DATASET RECORDS: Begin

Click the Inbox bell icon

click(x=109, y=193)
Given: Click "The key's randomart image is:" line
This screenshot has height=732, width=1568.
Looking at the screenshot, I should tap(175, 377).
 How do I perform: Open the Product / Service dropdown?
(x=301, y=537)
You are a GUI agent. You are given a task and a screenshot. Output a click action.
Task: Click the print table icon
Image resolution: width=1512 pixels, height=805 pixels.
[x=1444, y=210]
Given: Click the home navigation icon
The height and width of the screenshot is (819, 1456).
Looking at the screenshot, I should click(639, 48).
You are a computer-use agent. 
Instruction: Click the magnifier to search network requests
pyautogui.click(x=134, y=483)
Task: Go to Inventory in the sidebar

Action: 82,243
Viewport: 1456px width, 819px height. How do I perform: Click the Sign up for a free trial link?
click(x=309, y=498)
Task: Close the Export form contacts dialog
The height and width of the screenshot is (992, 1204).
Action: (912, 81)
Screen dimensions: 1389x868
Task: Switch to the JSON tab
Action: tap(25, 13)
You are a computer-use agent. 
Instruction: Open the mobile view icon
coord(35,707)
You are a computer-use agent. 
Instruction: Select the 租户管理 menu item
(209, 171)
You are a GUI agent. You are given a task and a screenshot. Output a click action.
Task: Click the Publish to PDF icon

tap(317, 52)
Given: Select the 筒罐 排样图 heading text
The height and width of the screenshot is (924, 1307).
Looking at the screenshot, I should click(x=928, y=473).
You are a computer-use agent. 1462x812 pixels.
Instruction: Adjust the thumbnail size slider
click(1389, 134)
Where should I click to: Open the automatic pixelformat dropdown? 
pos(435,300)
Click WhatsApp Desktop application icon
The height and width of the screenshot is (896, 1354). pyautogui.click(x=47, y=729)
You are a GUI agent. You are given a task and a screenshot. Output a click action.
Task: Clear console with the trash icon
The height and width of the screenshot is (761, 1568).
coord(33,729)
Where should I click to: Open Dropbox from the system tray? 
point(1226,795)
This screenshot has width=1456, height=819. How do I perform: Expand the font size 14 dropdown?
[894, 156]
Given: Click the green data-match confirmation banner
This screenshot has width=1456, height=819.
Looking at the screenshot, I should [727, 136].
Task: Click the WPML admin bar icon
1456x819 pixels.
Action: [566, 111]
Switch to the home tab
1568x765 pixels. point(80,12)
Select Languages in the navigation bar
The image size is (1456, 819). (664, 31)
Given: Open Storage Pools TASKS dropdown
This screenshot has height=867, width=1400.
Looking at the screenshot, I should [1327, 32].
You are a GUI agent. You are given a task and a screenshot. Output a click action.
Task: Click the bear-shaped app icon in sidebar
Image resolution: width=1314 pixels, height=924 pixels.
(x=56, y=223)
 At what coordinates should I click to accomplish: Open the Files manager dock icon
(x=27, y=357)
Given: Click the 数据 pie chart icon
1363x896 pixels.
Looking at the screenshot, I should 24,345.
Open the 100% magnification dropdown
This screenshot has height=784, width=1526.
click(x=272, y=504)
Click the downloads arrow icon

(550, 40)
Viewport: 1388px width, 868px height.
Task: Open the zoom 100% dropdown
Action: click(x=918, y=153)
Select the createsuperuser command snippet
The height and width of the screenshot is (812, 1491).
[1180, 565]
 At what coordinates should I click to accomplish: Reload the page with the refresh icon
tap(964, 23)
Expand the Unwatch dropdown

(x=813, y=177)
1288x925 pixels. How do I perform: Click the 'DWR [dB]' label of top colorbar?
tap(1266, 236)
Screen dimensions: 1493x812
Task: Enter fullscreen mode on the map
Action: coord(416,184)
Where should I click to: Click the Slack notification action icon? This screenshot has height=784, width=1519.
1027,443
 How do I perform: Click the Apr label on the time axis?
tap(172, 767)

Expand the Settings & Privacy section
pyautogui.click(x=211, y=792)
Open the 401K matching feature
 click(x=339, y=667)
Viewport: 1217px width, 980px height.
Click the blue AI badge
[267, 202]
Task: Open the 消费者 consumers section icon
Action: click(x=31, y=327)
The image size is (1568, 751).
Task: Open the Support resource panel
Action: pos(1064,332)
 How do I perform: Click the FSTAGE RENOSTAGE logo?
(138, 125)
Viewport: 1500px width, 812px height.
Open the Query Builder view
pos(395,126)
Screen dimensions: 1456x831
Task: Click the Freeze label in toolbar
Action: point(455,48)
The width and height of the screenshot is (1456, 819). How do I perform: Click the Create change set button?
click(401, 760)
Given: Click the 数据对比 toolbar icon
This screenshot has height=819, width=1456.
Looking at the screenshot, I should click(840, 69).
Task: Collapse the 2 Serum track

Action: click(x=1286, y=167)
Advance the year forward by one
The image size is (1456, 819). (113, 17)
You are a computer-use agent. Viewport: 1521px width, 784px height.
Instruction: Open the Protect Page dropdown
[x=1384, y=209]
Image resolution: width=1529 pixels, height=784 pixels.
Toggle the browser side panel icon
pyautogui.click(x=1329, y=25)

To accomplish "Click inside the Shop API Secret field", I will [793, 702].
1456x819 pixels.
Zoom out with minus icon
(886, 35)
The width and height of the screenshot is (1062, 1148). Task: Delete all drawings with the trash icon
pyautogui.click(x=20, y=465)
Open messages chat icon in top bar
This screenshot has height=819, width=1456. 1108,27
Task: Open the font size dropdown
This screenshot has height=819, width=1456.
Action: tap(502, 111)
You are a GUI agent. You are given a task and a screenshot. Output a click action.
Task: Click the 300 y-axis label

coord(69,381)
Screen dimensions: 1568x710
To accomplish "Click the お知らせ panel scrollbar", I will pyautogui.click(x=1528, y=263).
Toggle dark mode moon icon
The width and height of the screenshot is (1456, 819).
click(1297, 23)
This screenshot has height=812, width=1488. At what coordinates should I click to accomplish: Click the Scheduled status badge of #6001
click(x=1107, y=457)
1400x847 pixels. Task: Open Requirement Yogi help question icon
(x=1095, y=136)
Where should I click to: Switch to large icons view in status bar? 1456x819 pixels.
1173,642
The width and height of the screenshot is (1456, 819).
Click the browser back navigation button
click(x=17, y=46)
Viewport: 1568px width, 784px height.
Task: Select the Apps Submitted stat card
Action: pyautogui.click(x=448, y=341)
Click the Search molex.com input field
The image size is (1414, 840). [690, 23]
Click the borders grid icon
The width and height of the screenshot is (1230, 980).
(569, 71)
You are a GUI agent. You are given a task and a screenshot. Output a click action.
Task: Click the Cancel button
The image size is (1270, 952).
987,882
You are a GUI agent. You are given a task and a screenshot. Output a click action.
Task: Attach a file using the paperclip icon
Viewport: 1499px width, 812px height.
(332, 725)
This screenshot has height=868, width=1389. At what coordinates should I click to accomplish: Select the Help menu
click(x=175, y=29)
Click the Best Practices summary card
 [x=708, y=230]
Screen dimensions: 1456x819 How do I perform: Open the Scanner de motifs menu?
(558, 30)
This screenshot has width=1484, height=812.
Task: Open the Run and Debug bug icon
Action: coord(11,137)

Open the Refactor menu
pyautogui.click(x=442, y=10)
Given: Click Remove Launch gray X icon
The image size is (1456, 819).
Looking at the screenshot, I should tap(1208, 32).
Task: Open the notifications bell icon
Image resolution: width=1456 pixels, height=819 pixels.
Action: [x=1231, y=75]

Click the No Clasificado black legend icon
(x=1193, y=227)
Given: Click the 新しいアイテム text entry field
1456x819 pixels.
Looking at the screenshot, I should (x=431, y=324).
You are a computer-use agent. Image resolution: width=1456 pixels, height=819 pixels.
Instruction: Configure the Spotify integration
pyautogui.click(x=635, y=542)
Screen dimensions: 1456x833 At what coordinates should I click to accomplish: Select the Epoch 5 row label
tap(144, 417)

DATASET RECORDS: End

[TASK TO CARRY OUT] In the data above, find the line with "Open the 401K matching feature" and the line with "Toggle dark mode moon icon". Retype both, plus every line between them, exactly.

[ANSWER]
Open the 401K matching feature
 click(x=339, y=667)
Viewport: 1217px width, 980px height.
Click the blue AI badge
[267, 202]
Task: Open the 消费者 consumers section icon
Action: click(x=31, y=327)
The image size is (1568, 751).
Task: Open the Support resource panel
Action: pos(1064,332)
 How do I perform: Click the FSTAGE RENOSTAGE logo?
(138, 125)
Viewport: 1500px width, 812px height.
Open the Query Builder view
pos(395,126)
Screen dimensions: 1456x831
Task: Click the Freeze label in toolbar
Action: point(455,48)
The width and height of the screenshot is (1456, 819). How do I perform: Click the Create change set button?
click(401, 760)
Given: Click the 数据对比 toolbar icon
This screenshot has height=819, width=1456.
Looking at the screenshot, I should click(840, 69).
Task: Collapse the 2 Serum track

Action: click(x=1286, y=167)
Advance the year forward by one
The image size is (1456, 819). (113, 17)
You are a computer-use agent. Viewport: 1521px width, 784px height.
Instruction: Open the Protect Page dropdown
[x=1384, y=209]
Image resolution: width=1529 pixels, height=784 pixels.
Toggle the browser side panel icon
pyautogui.click(x=1329, y=25)

To accomplish "Click inside the Shop API Secret field", I will [793, 702].
1456x819 pixels.
Zoom out with minus icon
(886, 35)
The width and height of the screenshot is (1062, 1148). Task: Delete all drawings with the trash icon
pyautogui.click(x=20, y=465)
Open messages chat icon in top bar
This screenshot has height=819, width=1456. 1108,27
Task: Open the font size dropdown
This screenshot has height=819, width=1456.
Action: tap(502, 111)
You are a GUI agent. You are given a task and a screenshot. Output a click action.
Task: Click the 300 y-axis label

coord(69,381)
Screen dimensions: 1568x710
To accomplish "Click the お知らせ panel scrollbar", I will pyautogui.click(x=1528, y=263).
Toggle dark mode moon icon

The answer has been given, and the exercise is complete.